EXERCISE OBJECTIVE> Transcribe the listing below only from the line with "You are a computer-use" up to and including the line with "Instruction: Open the chart grid layout icon".

RECORDS FOR PROCESSING>
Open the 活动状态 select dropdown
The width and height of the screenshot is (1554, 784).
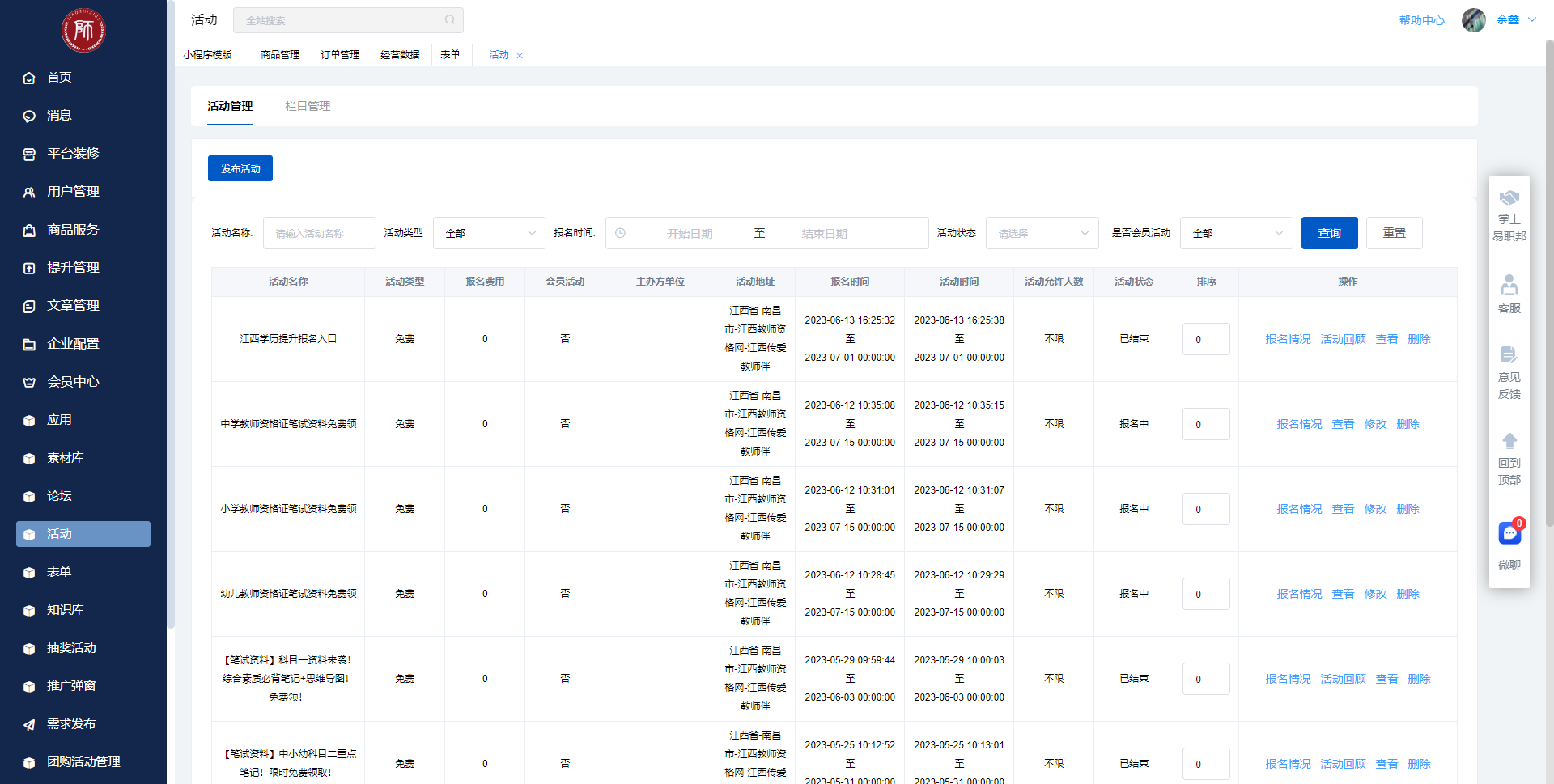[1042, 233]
---
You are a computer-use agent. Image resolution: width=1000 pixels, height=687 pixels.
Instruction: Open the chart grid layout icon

COMPLETED TASK>
You are a computer-use agent. Image resolution: width=1000 pixels, height=687 pixels.
Instruction: Open the chart grid layout icon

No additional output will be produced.